Life

This trans college student might be expelled if they have surgery

Salt Lake City, Utah, USA - June 7, 2015. Members of the group Mormons Building Bridges march in the Salt Lake City, Utah Gay Pride Parade.
Salt Lake City, Utah, USA - June 7, 2015. Members of the group Mormons Building Bridges march in the Salt Lake City, Utah Gay Pride Parade. Photo: Shutterstock

A non-binary student at Brigham Young University (BYU) could get kicked out of the college if they get top surgery.

Kris Irvin has been taking classes on and off at BYU in Provo, Utah, since 2004.

After years of severe gender dysphoria, they decided to get top surgery to remove their breasts. Irvin has a history of cutting themselves – particularly their breasts and wrists – because of the dissonance between their gender identity and their physical body.

“I feel male,” they said. “My spirit is male.”

Irvin, a devout Mormon, wants to stay in the Church of Jesus Christ of Latter Day Saints (LDS Church), which, as a rule, is not accepting of LGBTQ people.

The LDS Church’s The Family: A Proclamation to the World says, “Gender is an essential characteristic of individual premortal, mortal, and eternal identity and purpose.” Its handbook for local lay leaders says that a “transsexual operation” is grounds for formal discipline.

Irvin believed that top surgery would be a compromise. “Transsexual operation” in the handbook is generally understood to mean bottom surgery, and they would not go by male pronouns. Their marriage to Nate, a cisgender man, wouldn’t become a same-sex marriage, which is also banned within the LDS Church.

The problem started when Irvin created a GoFundMe page to raise money for the surgery, which their local bishop found. He met with them and then they exchanged letters.

“At what point do my breasts determine my level of membership in the church?” Irvin wrote to the bishop in a letter. The LDS Church does not engage in disciplinary action against cis women who get breast enhancement surgery.

“It’s not prerequisite that the church and church leaders accept elective transgender surgery in order to accept, love and serve LGBTQ+ members,” the bishop, Jake King, responded.
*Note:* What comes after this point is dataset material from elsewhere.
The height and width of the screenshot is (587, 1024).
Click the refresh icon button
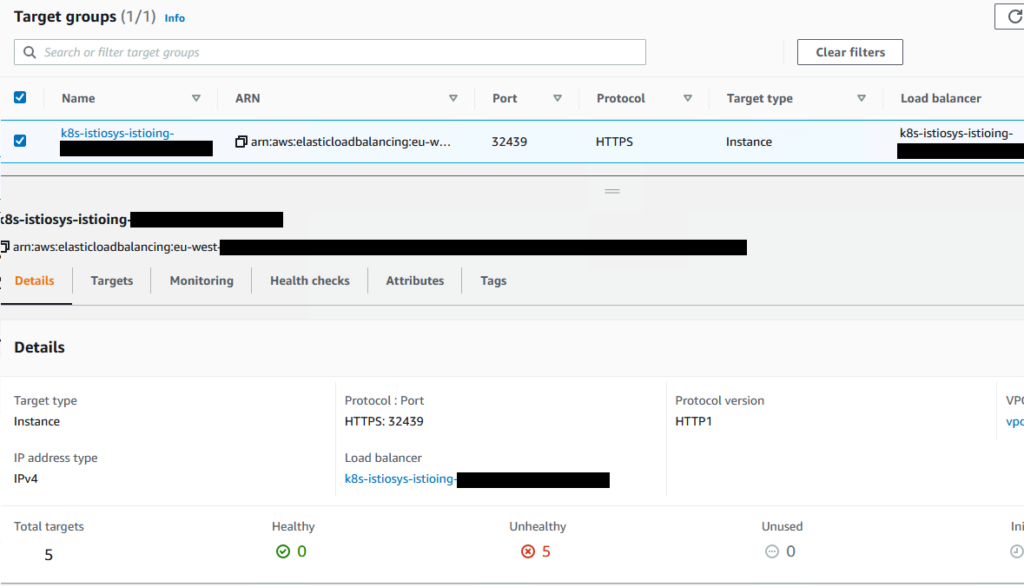click(x=1010, y=17)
Disciplinary action can range from restricted participation in the church to full excommunication. The local bishop has a lot of latitude to decide what is appropriate.

But one thing that the bishop could do is withdraw his endorsement that Irvin is “living by church standards,” which means that they “must discontinue enrollment” at BYU. The university, owned by the LDS Church, requires students to show each year that they are in good standing.
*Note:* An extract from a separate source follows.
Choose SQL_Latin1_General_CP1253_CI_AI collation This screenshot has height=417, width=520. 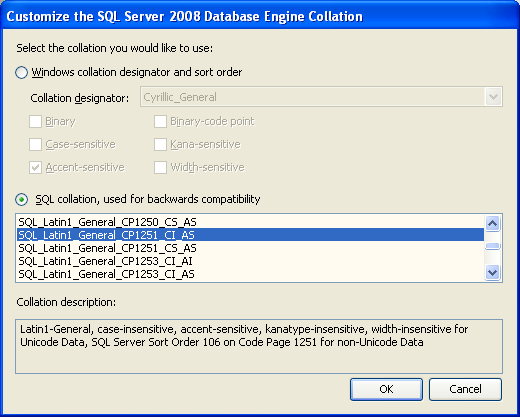tap(250, 261)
Irvin, who has a child, is about 30 credits away from graduating, and they probably won’t finish by next spring, when the top surgery is scheduled. Which means they have to choose between relief from gender dysphoria and finishing college.

“I’m really close. I’m looking into transferring or trying to finish up as quickly as possible,” Irvin said.
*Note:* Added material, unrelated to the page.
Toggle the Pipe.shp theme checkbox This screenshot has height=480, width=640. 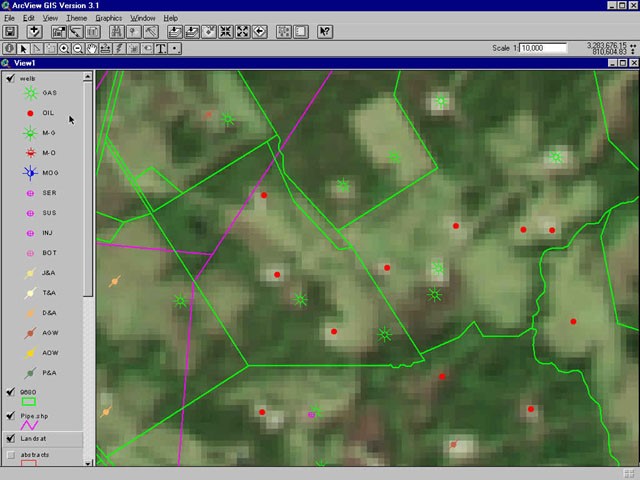(10, 415)
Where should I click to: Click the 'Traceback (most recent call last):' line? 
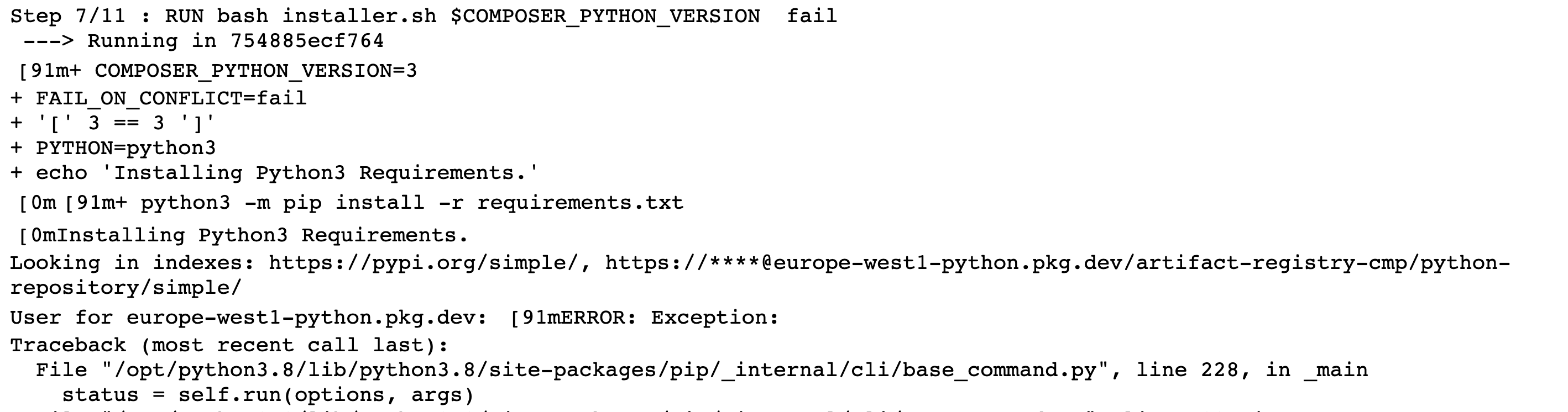[x=229, y=345]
Bishop King disagrees with that assessment, and told Irvin in a letter to consider education to be one of “the blessings you have in part or entirely because of the gospel.”

“If I ran my own church school, I probably wouldn’t make it dependent on breast size,” Irvin said.

A spokesperson for BYU said that there is no school policy on transgender students. If a bishop withdraws an endorsement, they said, then the school won’t even know why that happened.

“If an ecclesiastical leader declines to endorse a student, they do not share the reason for doing so with the university unless a student gives consent.”

BYU has a religious exemption from Title IX, meaning that it can receive federal money but still discriminate on the basis of sex.

Irvin, for their part, believes that they haven’t violated any LDS rule anyway.

“If they’re not going to recognize me as male anyway, what’s the problem?” they asked.